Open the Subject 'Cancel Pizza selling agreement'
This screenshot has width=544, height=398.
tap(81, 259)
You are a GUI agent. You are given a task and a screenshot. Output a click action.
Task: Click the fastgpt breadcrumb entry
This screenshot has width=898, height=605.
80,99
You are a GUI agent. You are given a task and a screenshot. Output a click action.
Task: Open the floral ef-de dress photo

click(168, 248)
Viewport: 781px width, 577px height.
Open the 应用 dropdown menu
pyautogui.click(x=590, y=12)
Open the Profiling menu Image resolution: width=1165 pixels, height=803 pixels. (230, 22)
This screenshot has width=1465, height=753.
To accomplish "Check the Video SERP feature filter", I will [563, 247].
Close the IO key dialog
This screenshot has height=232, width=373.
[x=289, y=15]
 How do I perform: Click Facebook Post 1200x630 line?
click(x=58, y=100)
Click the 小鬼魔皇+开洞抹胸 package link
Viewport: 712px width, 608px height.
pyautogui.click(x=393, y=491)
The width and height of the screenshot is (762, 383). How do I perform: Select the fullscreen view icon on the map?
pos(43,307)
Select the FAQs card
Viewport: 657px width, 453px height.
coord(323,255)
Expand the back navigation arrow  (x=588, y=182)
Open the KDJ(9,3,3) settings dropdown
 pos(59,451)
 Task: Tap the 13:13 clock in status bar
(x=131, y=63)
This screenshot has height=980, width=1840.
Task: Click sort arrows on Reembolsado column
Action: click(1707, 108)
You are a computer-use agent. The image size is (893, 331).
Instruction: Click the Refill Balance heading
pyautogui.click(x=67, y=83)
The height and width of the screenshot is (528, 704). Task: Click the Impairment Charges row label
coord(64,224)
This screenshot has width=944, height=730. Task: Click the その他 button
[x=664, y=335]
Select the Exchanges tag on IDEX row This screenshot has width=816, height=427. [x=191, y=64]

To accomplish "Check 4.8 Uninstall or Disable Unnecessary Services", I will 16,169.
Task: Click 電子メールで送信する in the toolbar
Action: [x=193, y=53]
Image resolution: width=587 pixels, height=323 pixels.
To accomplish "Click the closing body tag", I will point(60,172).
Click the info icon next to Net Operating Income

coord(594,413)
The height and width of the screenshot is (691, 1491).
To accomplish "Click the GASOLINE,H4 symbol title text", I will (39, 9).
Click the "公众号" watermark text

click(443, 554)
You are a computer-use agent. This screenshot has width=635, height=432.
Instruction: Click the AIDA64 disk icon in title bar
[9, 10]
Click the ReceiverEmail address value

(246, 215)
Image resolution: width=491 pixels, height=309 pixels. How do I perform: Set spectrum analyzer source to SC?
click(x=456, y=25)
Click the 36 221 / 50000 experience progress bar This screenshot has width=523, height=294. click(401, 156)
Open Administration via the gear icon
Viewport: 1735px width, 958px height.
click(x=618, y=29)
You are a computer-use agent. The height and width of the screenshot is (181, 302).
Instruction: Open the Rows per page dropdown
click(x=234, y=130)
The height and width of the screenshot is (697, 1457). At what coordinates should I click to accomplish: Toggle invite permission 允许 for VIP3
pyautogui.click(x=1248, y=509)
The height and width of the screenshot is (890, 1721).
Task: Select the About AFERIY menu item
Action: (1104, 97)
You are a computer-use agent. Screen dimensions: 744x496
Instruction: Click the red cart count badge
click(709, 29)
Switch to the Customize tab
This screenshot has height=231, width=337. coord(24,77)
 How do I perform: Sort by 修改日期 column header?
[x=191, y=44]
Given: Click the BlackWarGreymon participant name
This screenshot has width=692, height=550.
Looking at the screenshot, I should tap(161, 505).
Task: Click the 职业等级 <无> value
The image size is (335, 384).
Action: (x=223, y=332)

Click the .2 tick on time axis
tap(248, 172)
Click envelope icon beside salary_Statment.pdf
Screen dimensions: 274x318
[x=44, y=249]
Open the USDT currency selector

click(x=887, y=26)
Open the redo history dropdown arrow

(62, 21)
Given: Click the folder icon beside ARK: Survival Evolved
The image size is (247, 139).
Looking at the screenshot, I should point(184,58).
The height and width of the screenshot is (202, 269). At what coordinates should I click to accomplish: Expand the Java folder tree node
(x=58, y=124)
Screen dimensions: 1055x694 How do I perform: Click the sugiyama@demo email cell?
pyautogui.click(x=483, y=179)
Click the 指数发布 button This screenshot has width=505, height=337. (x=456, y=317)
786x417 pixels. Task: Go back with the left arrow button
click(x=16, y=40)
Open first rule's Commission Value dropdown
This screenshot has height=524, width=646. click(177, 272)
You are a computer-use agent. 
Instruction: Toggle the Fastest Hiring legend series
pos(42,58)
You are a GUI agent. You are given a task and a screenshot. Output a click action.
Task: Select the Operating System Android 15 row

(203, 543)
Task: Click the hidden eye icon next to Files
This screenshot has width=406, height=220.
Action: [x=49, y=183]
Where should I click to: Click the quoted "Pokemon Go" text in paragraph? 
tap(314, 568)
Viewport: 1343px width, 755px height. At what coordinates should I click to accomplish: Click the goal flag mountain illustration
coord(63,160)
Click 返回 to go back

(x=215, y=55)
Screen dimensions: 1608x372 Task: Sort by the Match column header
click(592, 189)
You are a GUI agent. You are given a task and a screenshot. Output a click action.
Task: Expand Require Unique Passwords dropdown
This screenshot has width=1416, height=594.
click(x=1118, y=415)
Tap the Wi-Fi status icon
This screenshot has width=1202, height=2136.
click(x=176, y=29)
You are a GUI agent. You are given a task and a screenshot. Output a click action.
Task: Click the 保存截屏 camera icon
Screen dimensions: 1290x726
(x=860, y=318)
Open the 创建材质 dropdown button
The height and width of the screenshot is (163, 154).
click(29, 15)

WHAT IS EXPECTED: Update the lines above by replacing "GUI agent" with "screen agent" wherever it occurs. Give all the lines again with nothing else changed.

OUTPUT FOR THIS EXERCISE:
Open the Subject 'Cancel Pizza selling agreement'
This screenshot has width=544, height=398.
tap(81, 259)
You are a screen agent. You are given a task and a screenshot. Output a click action.
Task: Click the fastgpt breadcrumb entry
This screenshot has width=898, height=605.
80,99
You are a screen agent. You are given a task and a screenshot. Output a click action.
Task: Open the floral ef-de dress photo

click(168, 248)
Viewport: 781px width, 577px height.
Open the 应用 dropdown menu
pyautogui.click(x=590, y=12)
Open the Profiling menu Image resolution: width=1165 pixels, height=803 pixels. (230, 22)
This screenshot has width=1465, height=753.
To accomplish "Check the Video SERP feature filter", I will [563, 247].
Close the IO key dialog
This screenshot has height=232, width=373.
[x=289, y=15]
 How do I perform: Click Facebook Post 1200x630 line?
click(x=58, y=100)
Click the 小鬼魔皇+开洞抹胸 package link
Viewport: 712px width, 608px height.
pyautogui.click(x=393, y=491)
The width and height of the screenshot is (762, 383). How do I perform: Select the fullscreen view icon on the map?
pos(43,307)
Select the FAQs card
Viewport: 657px width, 453px height.
coord(323,255)
Expand the back navigation arrow  (x=588, y=182)
Open the KDJ(9,3,3) settings dropdown
 pos(59,451)
 Task: Tap the 13:13 clock in status bar
(x=131, y=63)
This screenshot has height=980, width=1840.
Task: Click sort arrows on Reembolsado column
Action: click(1707, 108)
You are a computer-use agent. The image size is (893, 331).
Instruction: Click the Refill Balance heading
pyautogui.click(x=67, y=83)
The height and width of the screenshot is (528, 704). Task: Click the Impairment Charges row label
coord(64,224)
This screenshot has width=944, height=730. Task: Click the その他 button
[x=664, y=335]
Select the Exchanges tag on IDEX row This screenshot has width=816, height=427. [x=191, y=64]

To accomplish "Check 4.8 Uninstall or Disable Unnecessary Services", I will 16,169.
Task: Click 電子メールで送信する in the toolbar
Action: [x=193, y=53]
Image resolution: width=587 pixels, height=323 pixels.
To accomplish "Click the closing body tag", I will point(60,172).
Click the info icon next to Net Operating Income

coord(594,413)
The height and width of the screenshot is (691, 1491).
To accomplish "Click the GASOLINE,H4 symbol title text", I will (39, 9).
Click the "公众号" watermark text

click(443, 554)
You are a computer-use agent. This screenshot has width=635, height=432.
Instruction: Click the AIDA64 disk icon in title bar
[9, 10]
Click the ReceiverEmail address value

(246, 215)
Image resolution: width=491 pixels, height=309 pixels. How do I perform: Set spectrum analyzer source to SC?
click(x=456, y=25)
Click the 36 221 / 50000 experience progress bar This screenshot has width=523, height=294. click(401, 156)
Open Administration via the gear icon
Viewport: 1735px width, 958px height.
click(x=618, y=29)
You are a computer-use agent. The height and width of the screenshot is (181, 302).
Instruction: Open the Rows per page dropdown
click(x=234, y=130)
The height and width of the screenshot is (697, 1457). At what coordinates should I click to accomplish: Toggle invite permission 允许 for VIP3
pyautogui.click(x=1248, y=509)
The height and width of the screenshot is (890, 1721).
Task: Select the About AFERIY menu item
Action: (1104, 97)
You are a computer-use agent. Screen dimensions: 744x496
Instruction: Click the red cart count badge
click(709, 29)
Switch to the Customize tab
This screenshot has height=231, width=337. coord(24,77)
 How do I perform: Sort by 修改日期 column header?
[x=191, y=44]
Given: Click the BlackWarGreymon participant name
This screenshot has width=692, height=550.
Looking at the screenshot, I should tap(161, 505).
Task: Click the 职业等级 <无> value
The image size is (335, 384).
Action: (x=223, y=332)

Click the .2 tick on time axis
tap(248, 172)
Click envelope icon beside salary_Statment.pdf
Screen dimensions: 274x318
[x=44, y=249]
Open the USDT currency selector

click(x=887, y=26)
Open the redo history dropdown arrow

(62, 21)
Given: Click the folder icon beside ARK: Survival Evolved
The image size is (247, 139).
Looking at the screenshot, I should point(184,58).
The height and width of the screenshot is (202, 269). At what coordinates should I click to accomplish: Expand the Java folder tree node
(x=58, y=124)
Screen dimensions: 1055x694 How do I perform: Click the sugiyama@demo email cell?
pyautogui.click(x=483, y=179)
Click the 指数发布 button This screenshot has width=505, height=337. (x=456, y=317)
786x417 pixels. Task: Go back with the left arrow button
click(x=16, y=40)
Open first rule's Commission Value dropdown
This screenshot has height=524, width=646. click(177, 272)
You are a computer-use agent. 
Instruction: Toggle the Fastest Hiring legend series
pos(42,58)
You are a screen agent. You are given a task and a screenshot. Output a click action.
Task: Select the Operating System Android 15 row

(203, 543)
Task: Click the hidden eye icon next to Files
This screenshot has width=406, height=220.
Action: [x=49, y=183]
Where should I click to: Click the quoted "Pokemon Go" text in paragraph? 
tap(314, 568)
Viewport: 1343px width, 755px height. At what coordinates should I click to accomplish: Click the goal flag mountain illustration
coord(63,160)
Click 返回 to go back

(x=215, y=55)
Screen dimensions: 1608x372 Task: Sort by the Match column header
click(592, 189)
You are a screen agent. You are given a task and a screenshot. Output a click action.
Task: Expand Require Unique Passwords dropdown
This screenshot has width=1416, height=594.
click(x=1118, y=415)
Tap the Wi-Fi status icon
This screenshot has width=1202, height=2136.
click(x=176, y=29)
You are a screen agent. You are given a task and a screenshot. Output a click action.
Task: Click the 保存截屏 camera icon
Screen dimensions: 1290x726
(x=860, y=318)
Open the 创建材质 dropdown button
The height and width of the screenshot is (163, 154).
click(29, 15)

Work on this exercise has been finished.